Вдыхая горный воздух, который казался мне пахнущим свежей мятой, я стал спускаться к дороге на Мацуяму. На спуске я видел чудесный водопад, известный под названием Хагоромо — “плащ из птичьих перьев”, которое напомнило мне о пьесе театра но, переведенной Феноллосой и затем вторично переработанной Эзрой Паундом. Это короткая пьеса — один акт — об утрате пути и обретении его вновь.
Мы оказываемся на берегу реки, среди бесплодных, заросших соснами песчаных дюн, недалеко от моря, “ветреной дороги волн”. Рыбак вылезает из лодки и ступает на берег, озирая небо, “пустое, звенящее музыкой” небо, красота которого зовет дух вырваться за свои пределы. И тут он видит поразительной красоты плащ из птичьих перьев. Едва он подбирает его, как из воздуха перед ним возникает фея, которая сбросила плащ. Она спрашивает, что он собирается делать с ним. Отнести его домой, отвечает рыбак, или в музей. Именно: в музей, чтобы люди нашего “ничтожного века” могли представить, каковы были вещи в те времена, когда духи еще ходили по земле. Отдай его мне, просит фея. Без этого плаща я не могу летать... Она чувствует, как силы покидают ее и “знание пути” растушевывается в сознании: от этого меркнут голоса живого, и все меньше становится диких гусей, пути которых пролегают в заоблачной вышине.
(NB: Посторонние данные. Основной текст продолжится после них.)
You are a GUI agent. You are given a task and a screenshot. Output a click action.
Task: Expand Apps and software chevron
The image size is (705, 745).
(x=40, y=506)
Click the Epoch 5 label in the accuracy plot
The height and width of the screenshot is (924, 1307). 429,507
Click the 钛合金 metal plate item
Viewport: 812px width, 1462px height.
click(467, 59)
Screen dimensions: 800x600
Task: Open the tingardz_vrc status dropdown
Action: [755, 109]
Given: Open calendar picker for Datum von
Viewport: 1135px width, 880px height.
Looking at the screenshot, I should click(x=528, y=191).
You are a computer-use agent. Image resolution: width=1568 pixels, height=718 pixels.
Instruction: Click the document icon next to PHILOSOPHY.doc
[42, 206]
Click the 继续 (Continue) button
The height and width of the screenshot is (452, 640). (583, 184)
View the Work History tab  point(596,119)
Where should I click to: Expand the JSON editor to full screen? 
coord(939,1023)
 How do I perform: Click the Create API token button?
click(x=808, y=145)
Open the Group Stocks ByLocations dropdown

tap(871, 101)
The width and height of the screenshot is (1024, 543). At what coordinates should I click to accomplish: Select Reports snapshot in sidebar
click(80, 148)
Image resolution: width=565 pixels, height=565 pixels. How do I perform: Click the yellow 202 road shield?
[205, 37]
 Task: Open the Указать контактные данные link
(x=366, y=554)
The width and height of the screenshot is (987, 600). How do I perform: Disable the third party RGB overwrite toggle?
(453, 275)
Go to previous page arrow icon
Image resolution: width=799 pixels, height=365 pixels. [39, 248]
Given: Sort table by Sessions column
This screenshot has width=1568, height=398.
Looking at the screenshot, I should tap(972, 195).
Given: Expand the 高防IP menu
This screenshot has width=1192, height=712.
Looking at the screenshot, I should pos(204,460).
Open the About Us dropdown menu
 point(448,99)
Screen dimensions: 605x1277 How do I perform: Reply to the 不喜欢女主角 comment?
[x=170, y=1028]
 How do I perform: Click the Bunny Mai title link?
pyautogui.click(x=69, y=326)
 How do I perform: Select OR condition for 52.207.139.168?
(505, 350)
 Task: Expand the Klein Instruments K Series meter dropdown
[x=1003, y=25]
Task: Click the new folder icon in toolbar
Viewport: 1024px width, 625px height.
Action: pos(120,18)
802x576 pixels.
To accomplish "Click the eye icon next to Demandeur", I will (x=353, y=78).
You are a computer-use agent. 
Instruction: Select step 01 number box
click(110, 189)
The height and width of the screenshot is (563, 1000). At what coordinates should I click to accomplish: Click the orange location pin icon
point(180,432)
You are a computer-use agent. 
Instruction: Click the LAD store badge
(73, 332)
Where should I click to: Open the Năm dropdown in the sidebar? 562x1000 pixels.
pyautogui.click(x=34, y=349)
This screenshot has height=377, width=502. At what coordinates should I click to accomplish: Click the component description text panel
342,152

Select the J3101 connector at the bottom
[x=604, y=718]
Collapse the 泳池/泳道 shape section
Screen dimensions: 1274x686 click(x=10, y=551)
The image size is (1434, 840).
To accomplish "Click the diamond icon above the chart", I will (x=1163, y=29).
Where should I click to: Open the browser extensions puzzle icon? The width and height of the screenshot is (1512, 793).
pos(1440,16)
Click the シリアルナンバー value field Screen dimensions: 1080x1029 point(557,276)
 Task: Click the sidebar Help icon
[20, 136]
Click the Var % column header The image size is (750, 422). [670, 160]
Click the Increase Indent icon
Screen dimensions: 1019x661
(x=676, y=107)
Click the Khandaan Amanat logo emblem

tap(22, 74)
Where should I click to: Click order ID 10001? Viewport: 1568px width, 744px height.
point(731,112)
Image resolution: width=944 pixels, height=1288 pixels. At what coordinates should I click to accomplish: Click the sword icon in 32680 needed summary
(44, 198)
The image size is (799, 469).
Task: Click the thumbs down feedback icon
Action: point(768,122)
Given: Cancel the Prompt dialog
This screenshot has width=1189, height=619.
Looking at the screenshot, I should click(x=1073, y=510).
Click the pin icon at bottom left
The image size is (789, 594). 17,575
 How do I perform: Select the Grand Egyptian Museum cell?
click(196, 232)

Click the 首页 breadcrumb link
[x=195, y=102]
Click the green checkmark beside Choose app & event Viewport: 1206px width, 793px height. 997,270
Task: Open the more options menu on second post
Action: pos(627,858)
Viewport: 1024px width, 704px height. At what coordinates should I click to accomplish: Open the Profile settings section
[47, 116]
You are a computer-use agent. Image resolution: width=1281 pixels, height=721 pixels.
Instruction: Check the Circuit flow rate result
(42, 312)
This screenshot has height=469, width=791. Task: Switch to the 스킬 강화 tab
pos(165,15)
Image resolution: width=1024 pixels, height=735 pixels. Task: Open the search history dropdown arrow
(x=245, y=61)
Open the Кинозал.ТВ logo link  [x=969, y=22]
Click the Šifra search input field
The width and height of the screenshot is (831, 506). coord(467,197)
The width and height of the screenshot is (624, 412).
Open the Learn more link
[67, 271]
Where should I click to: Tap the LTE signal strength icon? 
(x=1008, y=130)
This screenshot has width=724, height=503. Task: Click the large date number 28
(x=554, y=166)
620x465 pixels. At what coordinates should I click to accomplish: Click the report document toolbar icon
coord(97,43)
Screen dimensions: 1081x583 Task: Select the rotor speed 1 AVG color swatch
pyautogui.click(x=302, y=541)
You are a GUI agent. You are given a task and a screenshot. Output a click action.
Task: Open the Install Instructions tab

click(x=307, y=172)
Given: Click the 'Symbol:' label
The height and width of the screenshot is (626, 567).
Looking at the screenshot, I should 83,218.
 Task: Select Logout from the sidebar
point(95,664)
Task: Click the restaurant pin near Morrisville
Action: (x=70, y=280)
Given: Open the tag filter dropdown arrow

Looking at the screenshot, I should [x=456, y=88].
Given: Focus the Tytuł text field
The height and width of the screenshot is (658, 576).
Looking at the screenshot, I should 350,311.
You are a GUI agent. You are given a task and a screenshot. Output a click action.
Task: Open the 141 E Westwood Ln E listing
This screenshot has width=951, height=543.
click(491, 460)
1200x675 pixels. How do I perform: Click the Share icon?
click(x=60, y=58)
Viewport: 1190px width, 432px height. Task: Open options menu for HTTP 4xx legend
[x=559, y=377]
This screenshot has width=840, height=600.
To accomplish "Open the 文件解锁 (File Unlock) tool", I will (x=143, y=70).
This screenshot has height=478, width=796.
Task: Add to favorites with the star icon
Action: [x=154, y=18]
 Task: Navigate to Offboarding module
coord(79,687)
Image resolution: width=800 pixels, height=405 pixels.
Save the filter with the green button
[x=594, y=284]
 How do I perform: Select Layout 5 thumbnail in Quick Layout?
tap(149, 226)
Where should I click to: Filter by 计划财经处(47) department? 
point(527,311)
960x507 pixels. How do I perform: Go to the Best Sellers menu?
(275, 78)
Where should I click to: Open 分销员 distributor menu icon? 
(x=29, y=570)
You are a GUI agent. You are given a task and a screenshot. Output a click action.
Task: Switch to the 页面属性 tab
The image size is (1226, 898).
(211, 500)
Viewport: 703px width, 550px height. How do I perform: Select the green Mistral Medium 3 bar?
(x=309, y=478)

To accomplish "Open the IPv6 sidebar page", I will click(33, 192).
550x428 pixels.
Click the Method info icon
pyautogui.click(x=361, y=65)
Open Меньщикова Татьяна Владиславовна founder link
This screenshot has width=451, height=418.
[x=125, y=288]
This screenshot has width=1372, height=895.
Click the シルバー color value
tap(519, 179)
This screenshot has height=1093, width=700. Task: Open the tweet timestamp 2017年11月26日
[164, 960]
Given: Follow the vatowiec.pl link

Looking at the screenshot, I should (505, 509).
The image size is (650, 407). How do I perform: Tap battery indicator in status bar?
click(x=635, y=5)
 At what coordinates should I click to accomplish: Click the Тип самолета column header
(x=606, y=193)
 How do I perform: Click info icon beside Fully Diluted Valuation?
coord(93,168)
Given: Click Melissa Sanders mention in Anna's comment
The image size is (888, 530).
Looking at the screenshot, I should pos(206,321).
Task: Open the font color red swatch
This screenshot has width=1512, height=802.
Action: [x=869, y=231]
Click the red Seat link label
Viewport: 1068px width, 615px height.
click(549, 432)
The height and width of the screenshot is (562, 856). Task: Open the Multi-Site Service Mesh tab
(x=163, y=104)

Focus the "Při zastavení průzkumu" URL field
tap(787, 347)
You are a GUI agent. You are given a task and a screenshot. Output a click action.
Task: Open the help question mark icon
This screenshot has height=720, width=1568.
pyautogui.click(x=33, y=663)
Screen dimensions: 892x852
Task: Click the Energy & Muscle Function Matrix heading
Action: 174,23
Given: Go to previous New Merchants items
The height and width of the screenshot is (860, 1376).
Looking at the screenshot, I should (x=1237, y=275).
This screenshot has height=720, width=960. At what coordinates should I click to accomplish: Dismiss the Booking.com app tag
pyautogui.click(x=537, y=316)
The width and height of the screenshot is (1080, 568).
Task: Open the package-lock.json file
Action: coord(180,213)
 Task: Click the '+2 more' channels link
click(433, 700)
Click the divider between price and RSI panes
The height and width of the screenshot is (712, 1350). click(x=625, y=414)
Рыбак с сочувствием отнесся к словам феи и сказал, что отдаст плащ при условии, что она спляшет танец. Танец, который навсегда останется в памяти отчаявшихся. И она начинает танцевать: небесное платье из перьев движется в такт дуновениям ветра. Словно сила и красота вновь вернулись в мир: ожившая равнина, залитая солнцем, прекрасна и переполнена жизнью.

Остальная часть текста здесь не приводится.